Hacía días que Pablo Iglesias no ocupaba las primeras páginas de los diarios y los informativos de radio y televisión. Pero él, que es un hombre de su tiempo y sabe de la importancia de la imagen, ha recobrado protagonismo utilizando en el Congreso términos como "me la pela, me la bufa, me importa un huevo". Bingo. ¡Cómo no reconocer su virtuosismo como político moderno!

Cuando un político habla no piensa tanto en lo que transmiten sus palabras sino en la repercusión que van a tener sus declaraciones. Por eso, los mensajes son cada vez más sintéticos, más simples. No se busca la reflexión, sino la acción.

La eficacia de un político se mide en clicks o en likes. Las redes sociales han ayudado a esa vulgarización de la política, a la pérdida de sus elementos más nobles. Se persigue el impacto y la adhesión.

Otro ejemplo lo tenemos en el presidente del Eurogrupo, Jeroem Dijsselbloem. En una entrevista al periódico alemán Frankfurter Allgemeine Zeitung ("el medio es el mensaje", decía el maestro McLuhan), se ha permitido la licencia de atribuir a los países del sur -los en otro tiempo PIGS- el despilfarro de la ayudas europeas en "licor y mujeres". No ha pedido disculpas y se ha mantenido en sus trece a pesar de que miembros de su grupo y dirigentes de Portugal e Italia hayan pedido su dimisión.

¿Se ha equivocado Dijsselbloem? No, atendiendo a sus intereses. Después de su batacazo electoral en las recientes elecciones holandesas, se veía necesitado de un respaldo sólido para mantenerse en el cargo que le disputó al ministro español Luis de Guindos. ¿Cuál es el país que puede hacer posible su continuidad en el cargo?... Lo han adivinado: Alemania. Dijsselbloem ha tocado conscientemente una tecla que sabe que le va a funcionar en Alemania: los países del sur despilfarran el dinero que reciben de los países del norte. Sí, se ha ganado una reprimenda, pero, a cambio, se ha asegurado el puesto.

La globalización, internet y las redes sociales también nos han traído la banalización de la política, el insulto como arma habitual y la mentira como recurso lícito

Al contrario de lo que se podría pensar, la sociedad digital es simple y maniquea. Los tópicos se viralizan fácilmente porque a través de ellos se establecen diferencias fáciles de comprender: "los andaluces son poco trabajadores y divertidos"; "los madrileños son chulos y fachas"; "los catalanes, trabajadores y tacaños".

El nacionalismo no ha tenido reparo en recurrir a ellos para ganar adeptos. "España nos roba"; "con nuestros impuestos los colegios en Extremadura tienen un ordenador por niño", y, últimamente, una versión más sentimental: "España no nos quiere".
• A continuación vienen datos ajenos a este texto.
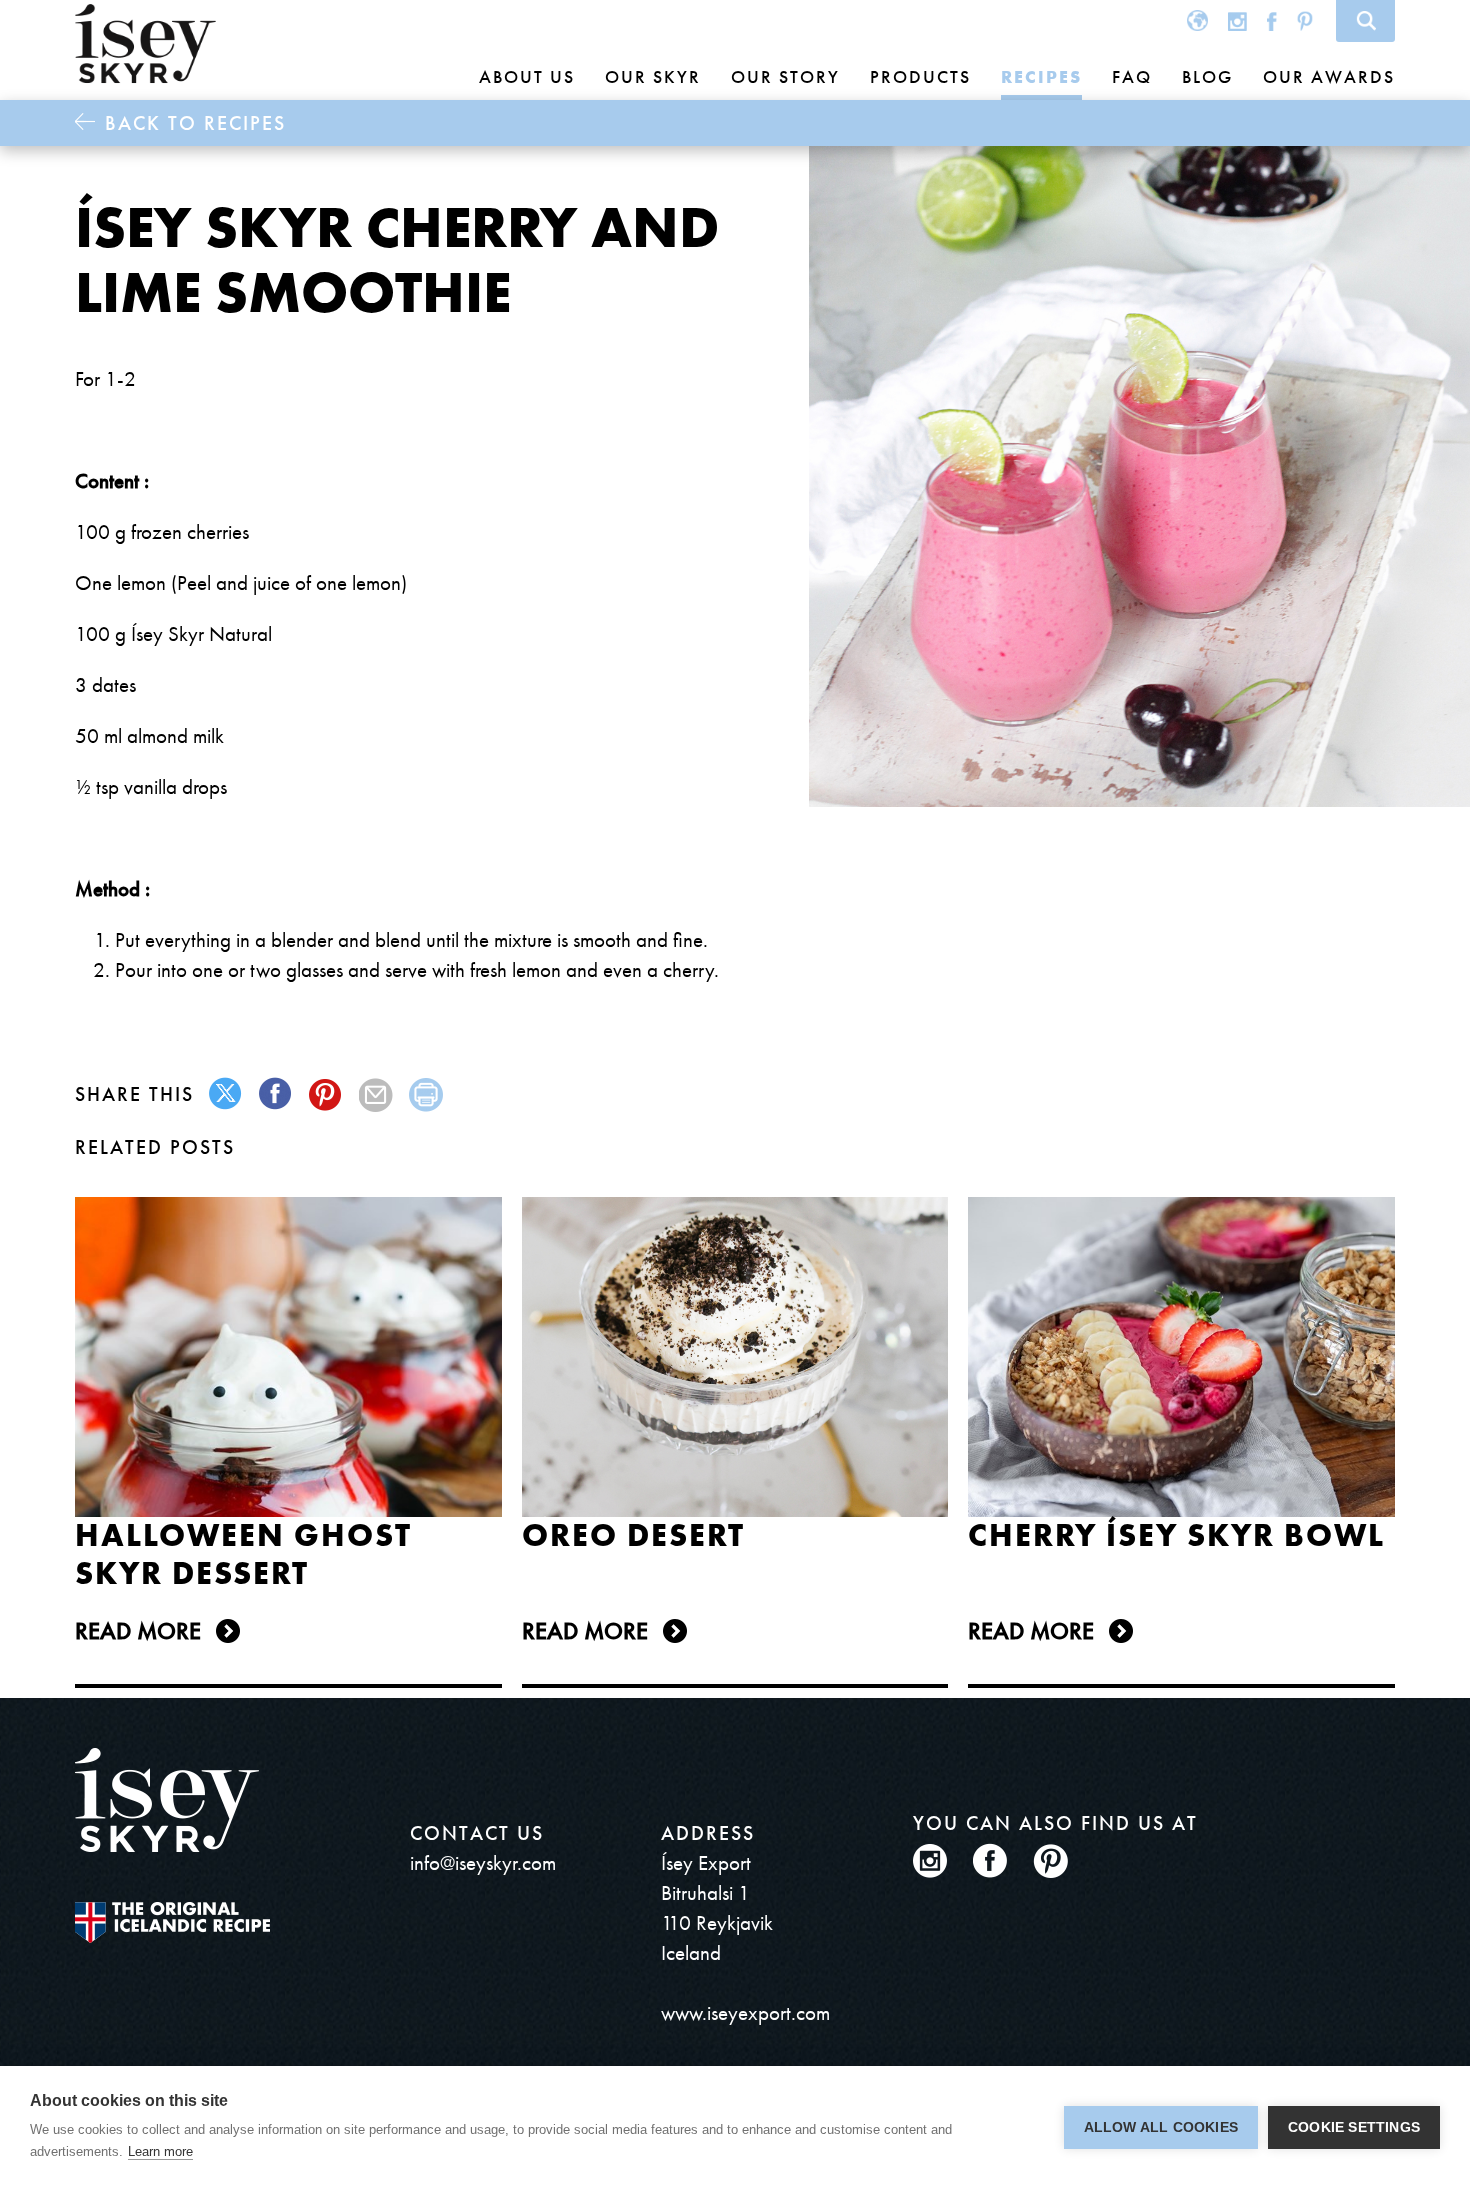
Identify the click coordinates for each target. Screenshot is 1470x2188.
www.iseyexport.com (745, 2012)
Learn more (160, 2151)
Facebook (1272, 20)
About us (527, 76)
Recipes (1041, 76)
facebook (276, 1094)
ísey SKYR (145, 44)
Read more (138, 1630)
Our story (785, 76)
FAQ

Las redes (Twitter, Facebook, Instagram, etc.) han creado la sensación falsa de que internet ha ensanchado la democracia. No sólo cuentan todas las opiniones, sino que todas las opiniones valen. Si uno quiere sacar pecho entre su grupo de afines tiene que tener muchos followers, muchos amigos virtuales. Para lograrlo a algunos no les importa desnudarse, en todos los sentidos. El éxito se puede medir y, por tanto, para petarlo (¡qué palabra tan horrible!) lo mejor es derribar barreras. No tenemos más que recordar lo que ocurrió tras la muerte de Rita Barberá para entender lo que quiero decir.

La zafiedad, el insulto, la transgresión se han convertido en herramientas habituales de los que buscan ser alguien en la sociedad de la imagen. El mejor ejemplo de ello es el presidente de los Estados Unidos, Donald Trump. Miente por sistema, pero le da igual. Él también es un chamán de las redes y sabe mejor que nadie que a sus seguidores no les importa que les mienta. Lo que les decepcionaría es que traicionara su visión del mundo: que los inmigrantes les quitan los empleos a los norteamericanos, que América es lo primero, y chorradas por el estilo.

En fin, que la globalización también nos ha traído un resistente virus: la banalización de la política, la normalización del insulto y la mentira.